UK-Stablecoin-Regeln senken Wallet-Obergrenzen und legen ein Emissionslimit von 40 Milliarden Pfund fest, während Hyperliquid und Base die 3-Monats-Zuflüsse anführen.

Die Bank of England hat ihren geplanten Stablecoin-Rahmen nach Rückmeldungen aus der Branche überarbeitet und sich von früheren Haltegrenzen für Nutzer und Unternehmen entfernt.

Der aktualisierte Vorschlag streicht die geplante persönliche Wallet-Obergrenze von 20.000 Pfund und ersetzt sie durch eine breitere Emissionsgrenze für systemische Stablecoins.

Jeder systemische Stablecoin würde zunächst einer Emissionsleitplanke von 40 Milliarden Pfund unterliegen, während Emittenten mehr Reserven in kurzfristigen britischen Staatsanleihen halten könnten.

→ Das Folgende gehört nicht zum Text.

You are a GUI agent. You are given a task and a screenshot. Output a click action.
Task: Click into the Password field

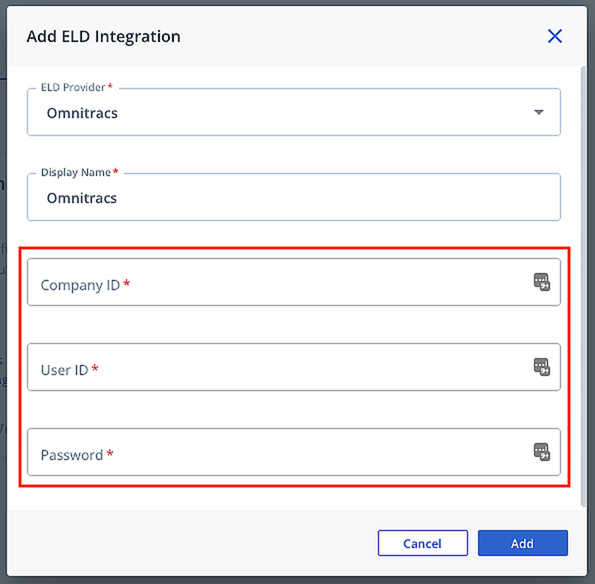point(294,452)
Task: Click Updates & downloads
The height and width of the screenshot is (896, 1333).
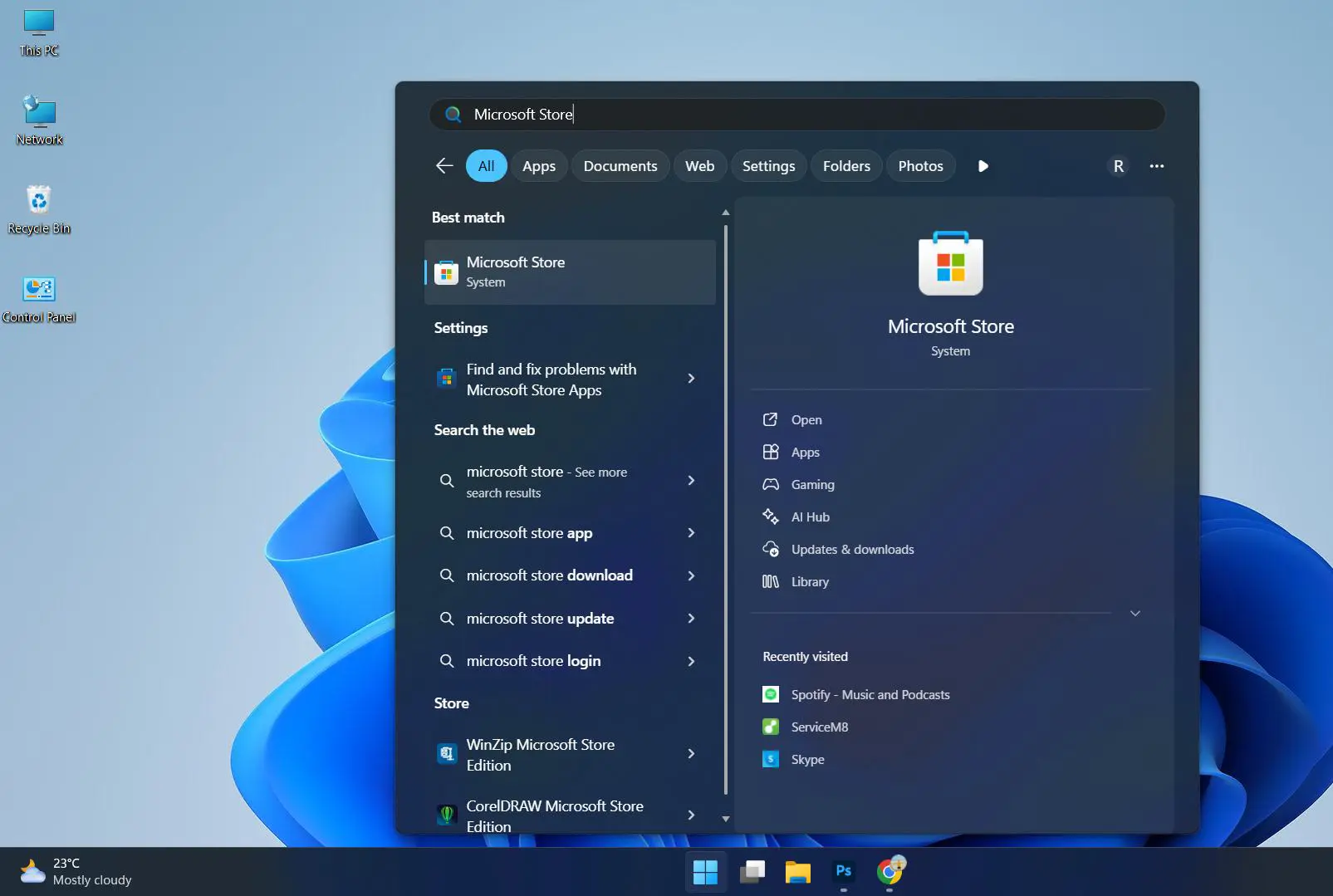Action: pos(851,549)
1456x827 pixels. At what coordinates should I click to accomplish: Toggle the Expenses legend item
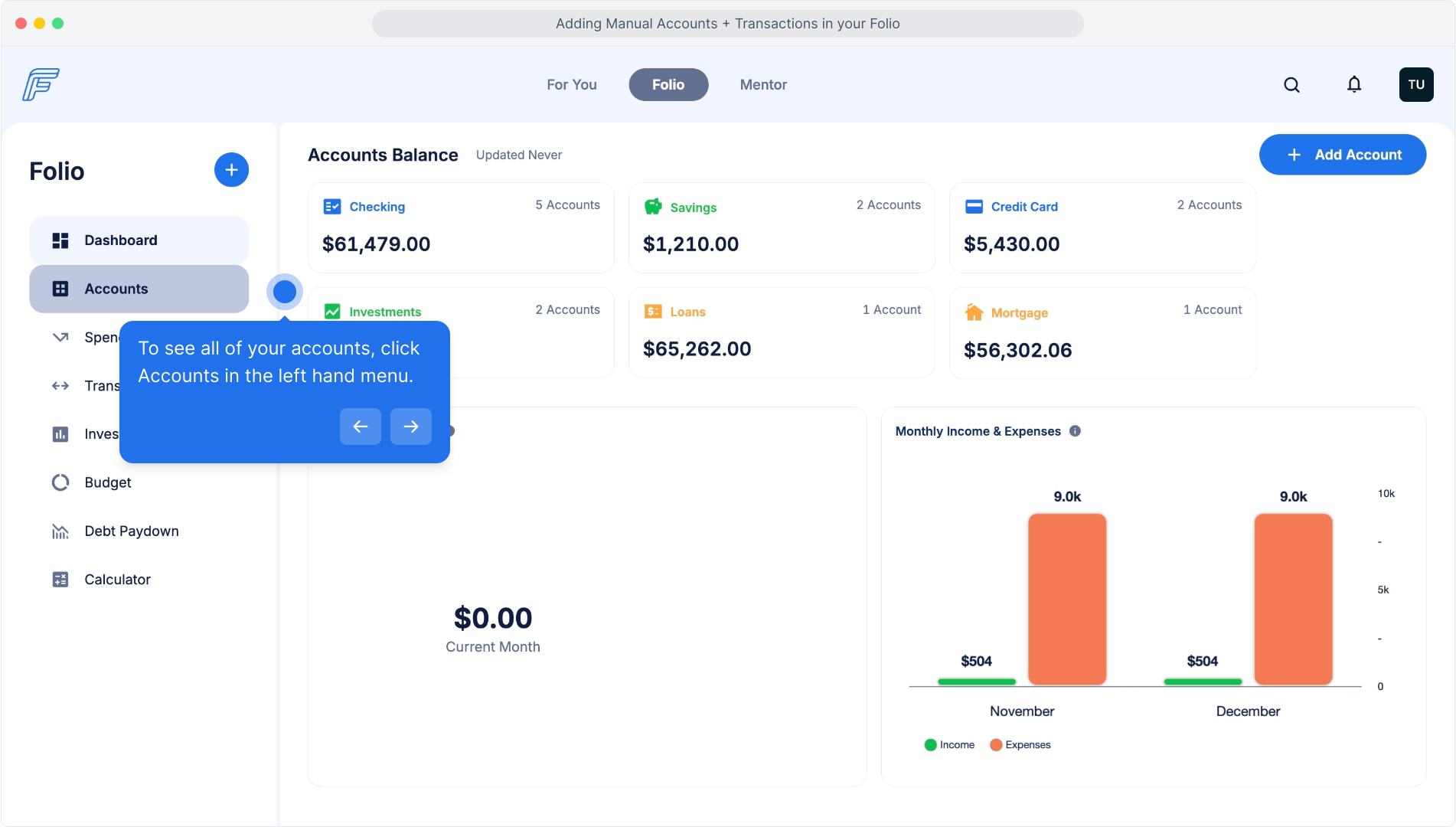pos(1020,745)
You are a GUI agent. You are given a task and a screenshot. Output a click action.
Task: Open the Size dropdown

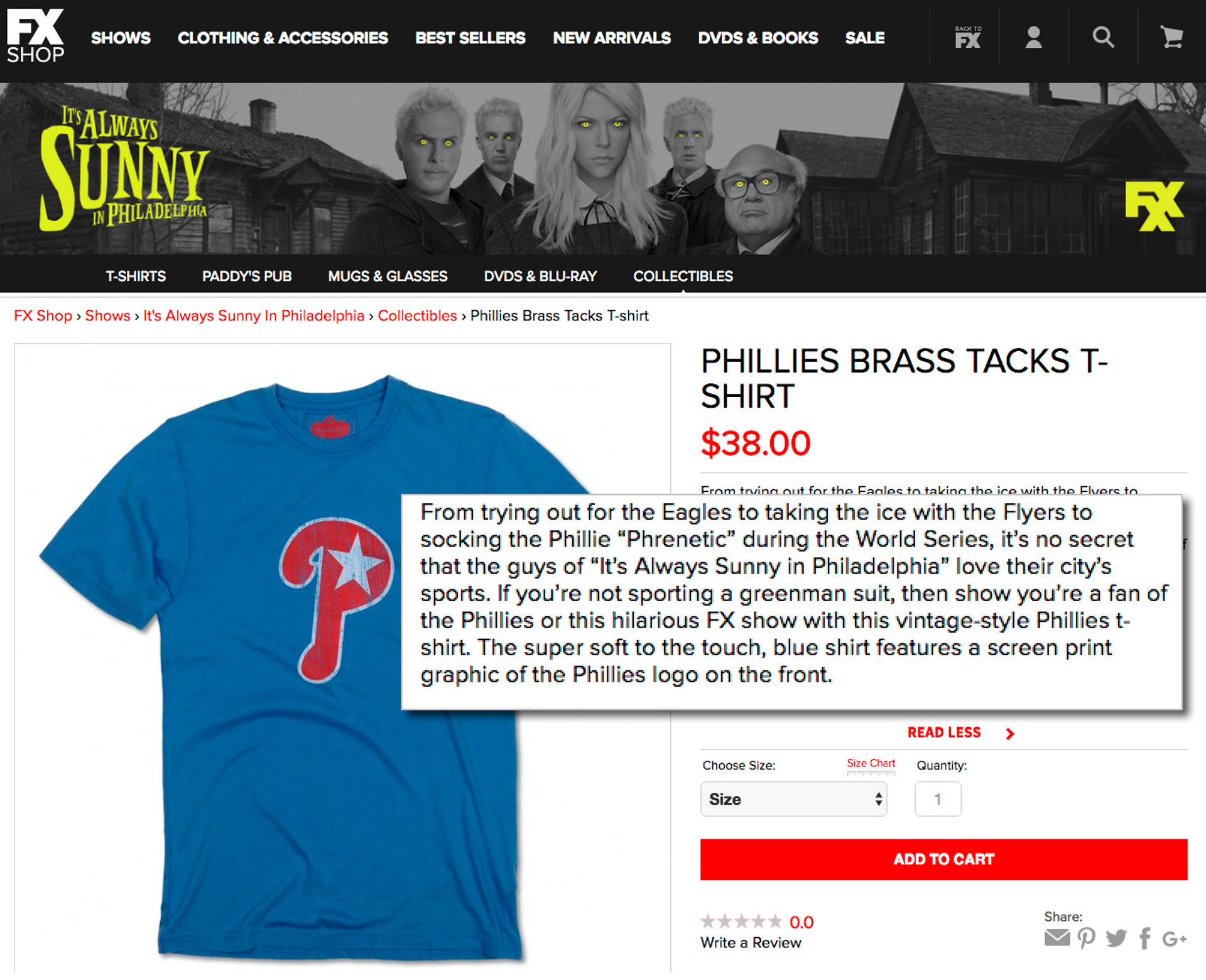tap(793, 799)
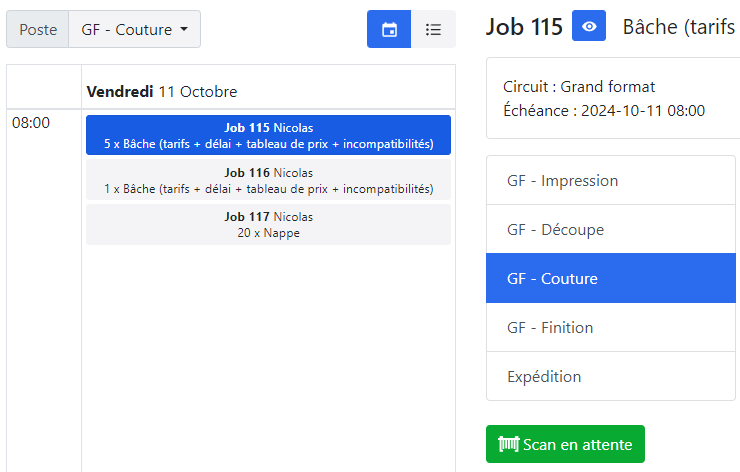Viewport: 740px width, 472px height.
Task: Click the Circuit : Grand format line
Action: (x=579, y=87)
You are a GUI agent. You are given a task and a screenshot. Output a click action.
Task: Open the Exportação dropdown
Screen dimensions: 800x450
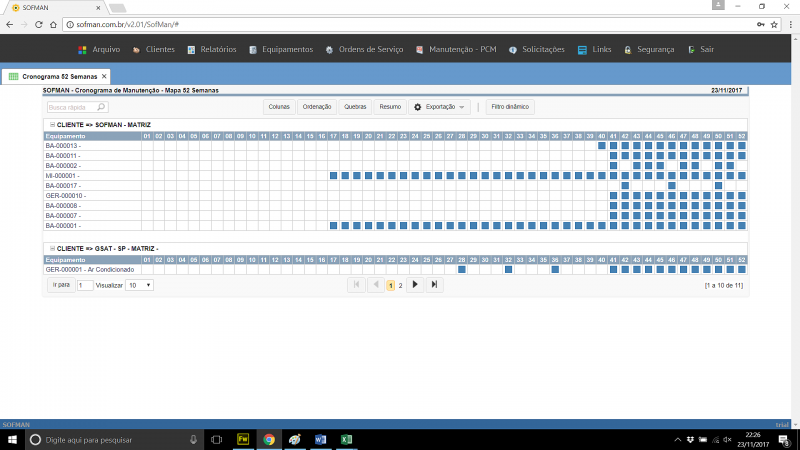tap(440, 106)
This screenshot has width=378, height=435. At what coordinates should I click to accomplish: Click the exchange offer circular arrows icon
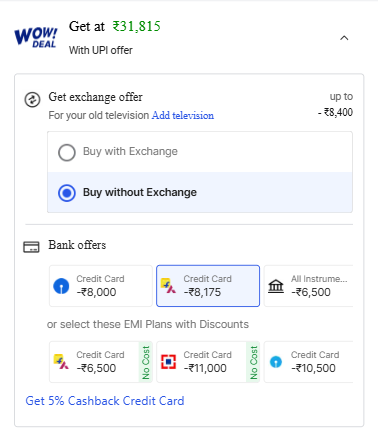[32, 100]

Gleichzeitig zeigten Dreimonatsdaten zu Nettozuflüssen Kapitalbewegungen in Richtung Hyperliquid und Base, während das Ethereum-Mainnet starke Abflüsse verzeichnete.

Bank of England lockert Stablecoin-Limits

Die Bank of England veröffentlichte am 22. Juni ihre Stablecoin-Politikerklärung und die Entwurfsregeln. 

Die Aktualisierung änderte frühere Vorschläge, die bei digitalen Vermögensfirmen, Zahlungsunternehmen und Marktgruppen auf Bedenken gestoßen waren.

Im überarbeiteten Plan wird die Bank die früheren Haltegrenzen pro Coin für Einzelpersonen nicht anwenden. 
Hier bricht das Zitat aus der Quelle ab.